--- The problem ---
In the entries below, the lines from the one with "Image resolution: width=829" through the one with "Given: Click the ($15,643.00) drawdown value" are to be copied exactly; both ends count.

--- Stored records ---
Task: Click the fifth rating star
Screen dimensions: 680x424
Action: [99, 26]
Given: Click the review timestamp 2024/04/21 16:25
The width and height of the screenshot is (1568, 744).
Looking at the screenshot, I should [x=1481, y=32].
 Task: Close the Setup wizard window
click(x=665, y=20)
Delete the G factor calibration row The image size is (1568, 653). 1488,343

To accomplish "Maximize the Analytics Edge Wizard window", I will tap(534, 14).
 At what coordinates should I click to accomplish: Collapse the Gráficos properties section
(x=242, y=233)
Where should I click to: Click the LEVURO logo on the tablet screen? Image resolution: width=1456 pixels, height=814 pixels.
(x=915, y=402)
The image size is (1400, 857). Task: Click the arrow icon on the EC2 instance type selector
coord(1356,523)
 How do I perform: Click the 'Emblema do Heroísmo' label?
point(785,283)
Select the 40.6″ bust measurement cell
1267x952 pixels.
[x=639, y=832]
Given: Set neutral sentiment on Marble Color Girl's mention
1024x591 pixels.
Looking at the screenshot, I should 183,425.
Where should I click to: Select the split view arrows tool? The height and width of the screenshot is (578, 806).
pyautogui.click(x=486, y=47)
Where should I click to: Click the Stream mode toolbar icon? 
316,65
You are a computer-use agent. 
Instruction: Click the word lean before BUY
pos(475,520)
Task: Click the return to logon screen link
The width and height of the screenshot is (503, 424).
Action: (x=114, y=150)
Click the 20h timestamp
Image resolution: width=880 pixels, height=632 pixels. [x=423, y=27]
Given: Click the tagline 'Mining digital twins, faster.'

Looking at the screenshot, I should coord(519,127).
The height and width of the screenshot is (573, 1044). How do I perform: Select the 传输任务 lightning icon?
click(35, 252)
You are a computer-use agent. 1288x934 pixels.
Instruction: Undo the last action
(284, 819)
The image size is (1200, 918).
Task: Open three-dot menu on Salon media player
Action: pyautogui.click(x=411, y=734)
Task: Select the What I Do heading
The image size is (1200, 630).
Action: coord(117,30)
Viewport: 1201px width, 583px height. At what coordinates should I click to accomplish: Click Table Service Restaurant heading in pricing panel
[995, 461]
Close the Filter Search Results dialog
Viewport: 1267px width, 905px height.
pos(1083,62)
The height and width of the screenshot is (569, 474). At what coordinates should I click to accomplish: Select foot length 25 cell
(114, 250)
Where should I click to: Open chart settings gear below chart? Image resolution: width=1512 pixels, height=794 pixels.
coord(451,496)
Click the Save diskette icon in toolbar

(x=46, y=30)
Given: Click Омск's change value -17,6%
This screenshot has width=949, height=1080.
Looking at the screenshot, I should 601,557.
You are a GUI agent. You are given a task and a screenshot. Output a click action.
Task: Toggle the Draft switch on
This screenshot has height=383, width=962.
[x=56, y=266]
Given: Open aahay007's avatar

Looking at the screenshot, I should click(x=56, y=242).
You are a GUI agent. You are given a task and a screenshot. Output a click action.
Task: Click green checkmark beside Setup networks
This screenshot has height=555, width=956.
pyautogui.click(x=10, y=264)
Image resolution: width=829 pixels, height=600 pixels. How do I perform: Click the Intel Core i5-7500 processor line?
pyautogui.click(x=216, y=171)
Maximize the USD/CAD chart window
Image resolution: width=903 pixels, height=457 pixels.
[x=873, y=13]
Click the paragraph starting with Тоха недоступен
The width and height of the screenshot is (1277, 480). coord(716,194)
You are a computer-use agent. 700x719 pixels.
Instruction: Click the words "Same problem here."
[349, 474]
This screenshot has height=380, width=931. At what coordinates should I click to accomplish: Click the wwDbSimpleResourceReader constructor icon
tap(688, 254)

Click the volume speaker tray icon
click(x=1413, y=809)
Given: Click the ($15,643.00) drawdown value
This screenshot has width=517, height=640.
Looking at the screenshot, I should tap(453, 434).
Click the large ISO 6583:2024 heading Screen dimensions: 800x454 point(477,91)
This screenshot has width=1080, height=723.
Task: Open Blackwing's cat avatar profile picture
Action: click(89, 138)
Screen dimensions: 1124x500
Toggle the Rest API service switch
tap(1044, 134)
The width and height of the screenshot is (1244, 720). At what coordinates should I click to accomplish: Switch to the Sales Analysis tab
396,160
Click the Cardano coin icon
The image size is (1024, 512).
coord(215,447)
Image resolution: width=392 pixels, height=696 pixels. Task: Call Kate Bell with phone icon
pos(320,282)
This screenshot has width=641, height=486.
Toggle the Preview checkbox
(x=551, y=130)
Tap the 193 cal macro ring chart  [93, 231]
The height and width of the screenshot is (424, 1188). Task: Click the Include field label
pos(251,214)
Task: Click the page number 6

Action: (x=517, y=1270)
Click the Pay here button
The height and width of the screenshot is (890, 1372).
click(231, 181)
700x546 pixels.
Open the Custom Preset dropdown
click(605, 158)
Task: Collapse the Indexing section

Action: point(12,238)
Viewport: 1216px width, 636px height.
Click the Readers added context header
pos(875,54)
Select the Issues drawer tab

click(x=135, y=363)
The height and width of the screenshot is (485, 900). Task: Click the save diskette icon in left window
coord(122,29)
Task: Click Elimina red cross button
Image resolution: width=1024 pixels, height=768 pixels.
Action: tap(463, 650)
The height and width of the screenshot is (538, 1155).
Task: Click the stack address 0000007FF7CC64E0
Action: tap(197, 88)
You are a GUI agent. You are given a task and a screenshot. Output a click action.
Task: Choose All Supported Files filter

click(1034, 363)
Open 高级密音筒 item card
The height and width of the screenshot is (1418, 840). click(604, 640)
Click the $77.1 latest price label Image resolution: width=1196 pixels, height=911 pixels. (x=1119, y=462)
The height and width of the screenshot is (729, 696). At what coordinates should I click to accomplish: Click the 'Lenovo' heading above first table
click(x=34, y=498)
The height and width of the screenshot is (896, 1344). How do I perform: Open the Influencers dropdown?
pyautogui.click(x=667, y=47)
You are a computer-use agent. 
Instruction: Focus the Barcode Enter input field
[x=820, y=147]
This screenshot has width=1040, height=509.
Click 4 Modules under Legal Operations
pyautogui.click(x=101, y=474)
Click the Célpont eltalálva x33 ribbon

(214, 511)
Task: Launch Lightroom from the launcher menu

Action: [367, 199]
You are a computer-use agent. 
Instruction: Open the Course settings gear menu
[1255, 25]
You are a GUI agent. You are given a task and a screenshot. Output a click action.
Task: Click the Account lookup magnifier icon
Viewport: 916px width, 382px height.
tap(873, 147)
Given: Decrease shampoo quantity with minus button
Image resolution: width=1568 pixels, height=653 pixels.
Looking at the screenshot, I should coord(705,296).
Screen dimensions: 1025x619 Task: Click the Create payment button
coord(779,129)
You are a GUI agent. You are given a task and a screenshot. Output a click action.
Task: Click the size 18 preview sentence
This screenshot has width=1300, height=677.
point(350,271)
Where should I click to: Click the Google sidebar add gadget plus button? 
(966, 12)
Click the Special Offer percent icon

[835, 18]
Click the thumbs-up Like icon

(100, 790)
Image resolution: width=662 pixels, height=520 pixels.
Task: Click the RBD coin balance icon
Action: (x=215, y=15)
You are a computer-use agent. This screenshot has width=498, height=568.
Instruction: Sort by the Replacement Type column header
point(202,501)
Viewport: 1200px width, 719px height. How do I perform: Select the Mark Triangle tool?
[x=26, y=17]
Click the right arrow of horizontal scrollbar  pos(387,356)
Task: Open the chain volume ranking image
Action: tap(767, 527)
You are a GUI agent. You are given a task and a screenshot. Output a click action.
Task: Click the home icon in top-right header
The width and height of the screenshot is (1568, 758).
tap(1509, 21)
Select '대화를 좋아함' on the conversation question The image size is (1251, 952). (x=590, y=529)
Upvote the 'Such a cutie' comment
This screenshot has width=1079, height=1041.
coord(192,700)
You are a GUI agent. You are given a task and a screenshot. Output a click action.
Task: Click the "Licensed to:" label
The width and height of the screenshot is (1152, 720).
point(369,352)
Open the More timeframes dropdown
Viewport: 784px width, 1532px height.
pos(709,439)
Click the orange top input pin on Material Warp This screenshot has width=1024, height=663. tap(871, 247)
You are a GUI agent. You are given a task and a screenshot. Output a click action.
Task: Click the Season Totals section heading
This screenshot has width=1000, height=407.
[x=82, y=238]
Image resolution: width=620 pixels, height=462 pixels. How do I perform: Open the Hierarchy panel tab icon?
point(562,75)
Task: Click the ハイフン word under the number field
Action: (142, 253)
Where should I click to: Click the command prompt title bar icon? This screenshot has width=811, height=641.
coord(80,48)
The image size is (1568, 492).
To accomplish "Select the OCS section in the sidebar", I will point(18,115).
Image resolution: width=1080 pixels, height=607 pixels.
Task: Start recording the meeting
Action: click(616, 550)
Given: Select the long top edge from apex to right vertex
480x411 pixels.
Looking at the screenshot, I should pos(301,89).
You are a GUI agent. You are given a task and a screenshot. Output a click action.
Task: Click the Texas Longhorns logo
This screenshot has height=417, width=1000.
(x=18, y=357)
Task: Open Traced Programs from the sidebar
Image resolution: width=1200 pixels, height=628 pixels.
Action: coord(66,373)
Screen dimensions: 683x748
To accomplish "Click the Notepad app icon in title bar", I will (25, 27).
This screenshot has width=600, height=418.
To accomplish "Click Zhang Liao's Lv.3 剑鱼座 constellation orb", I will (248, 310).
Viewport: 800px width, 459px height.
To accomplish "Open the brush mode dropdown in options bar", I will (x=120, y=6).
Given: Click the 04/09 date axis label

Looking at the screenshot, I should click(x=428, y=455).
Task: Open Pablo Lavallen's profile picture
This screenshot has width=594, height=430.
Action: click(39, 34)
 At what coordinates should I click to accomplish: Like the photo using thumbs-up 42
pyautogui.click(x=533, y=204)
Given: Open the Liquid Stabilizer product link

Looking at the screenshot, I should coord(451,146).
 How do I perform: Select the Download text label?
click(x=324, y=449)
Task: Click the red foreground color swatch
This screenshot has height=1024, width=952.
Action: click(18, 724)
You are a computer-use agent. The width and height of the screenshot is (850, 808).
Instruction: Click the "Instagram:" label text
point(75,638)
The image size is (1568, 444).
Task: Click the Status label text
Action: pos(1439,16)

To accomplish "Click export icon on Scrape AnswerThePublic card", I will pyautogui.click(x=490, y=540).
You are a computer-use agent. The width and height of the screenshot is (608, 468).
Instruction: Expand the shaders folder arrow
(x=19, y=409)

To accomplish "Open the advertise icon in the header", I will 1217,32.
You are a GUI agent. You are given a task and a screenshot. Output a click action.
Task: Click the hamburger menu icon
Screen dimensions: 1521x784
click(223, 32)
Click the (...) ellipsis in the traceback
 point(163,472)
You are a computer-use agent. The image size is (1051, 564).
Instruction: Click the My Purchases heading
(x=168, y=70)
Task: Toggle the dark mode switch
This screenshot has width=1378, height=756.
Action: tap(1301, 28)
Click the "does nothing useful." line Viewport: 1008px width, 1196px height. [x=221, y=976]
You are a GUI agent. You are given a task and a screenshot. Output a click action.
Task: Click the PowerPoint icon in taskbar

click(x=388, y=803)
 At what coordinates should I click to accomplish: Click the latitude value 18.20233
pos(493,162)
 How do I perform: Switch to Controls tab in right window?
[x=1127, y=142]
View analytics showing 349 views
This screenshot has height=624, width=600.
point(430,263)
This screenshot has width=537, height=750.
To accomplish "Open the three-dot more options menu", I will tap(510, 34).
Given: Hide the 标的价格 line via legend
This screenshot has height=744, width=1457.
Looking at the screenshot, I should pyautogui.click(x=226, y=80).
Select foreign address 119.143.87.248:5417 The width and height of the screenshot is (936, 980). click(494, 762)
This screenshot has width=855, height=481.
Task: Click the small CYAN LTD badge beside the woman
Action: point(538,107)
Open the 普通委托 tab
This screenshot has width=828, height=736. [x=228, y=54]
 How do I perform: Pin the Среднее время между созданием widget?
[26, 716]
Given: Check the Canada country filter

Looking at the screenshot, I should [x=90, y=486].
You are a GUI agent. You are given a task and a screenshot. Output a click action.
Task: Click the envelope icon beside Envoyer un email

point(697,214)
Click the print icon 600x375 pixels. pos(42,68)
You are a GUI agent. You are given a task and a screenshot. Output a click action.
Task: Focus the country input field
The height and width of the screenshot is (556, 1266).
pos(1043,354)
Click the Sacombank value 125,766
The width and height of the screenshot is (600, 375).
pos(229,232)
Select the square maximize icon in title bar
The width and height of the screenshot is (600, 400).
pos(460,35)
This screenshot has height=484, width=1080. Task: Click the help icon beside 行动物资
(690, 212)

--- Response area ---
Image resolution: width=829 pixels, height=600 pixels. How do I perform: Click the Intel Core i5-7500 processor line?
pyautogui.click(x=216, y=171)
Maximize the USD/CAD chart window
Image resolution: width=903 pixels, height=457 pixels.
[x=873, y=13]
Click the paragraph starting with Тоха недоступен
The width and height of the screenshot is (1277, 480). coord(716,194)
You are a computer-use agent. 700x719 pixels.
Instruction: Click the words "Same problem here."
[349, 474]
This screenshot has height=380, width=931. At what coordinates should I click to accomplish: Click the wwDbSimpleResourceReader constructor icon
tap(688, 254)

Click the volume speaker tray icon
click(x=1413, y=809)
Given: Click the ($15,643.00) drawdown value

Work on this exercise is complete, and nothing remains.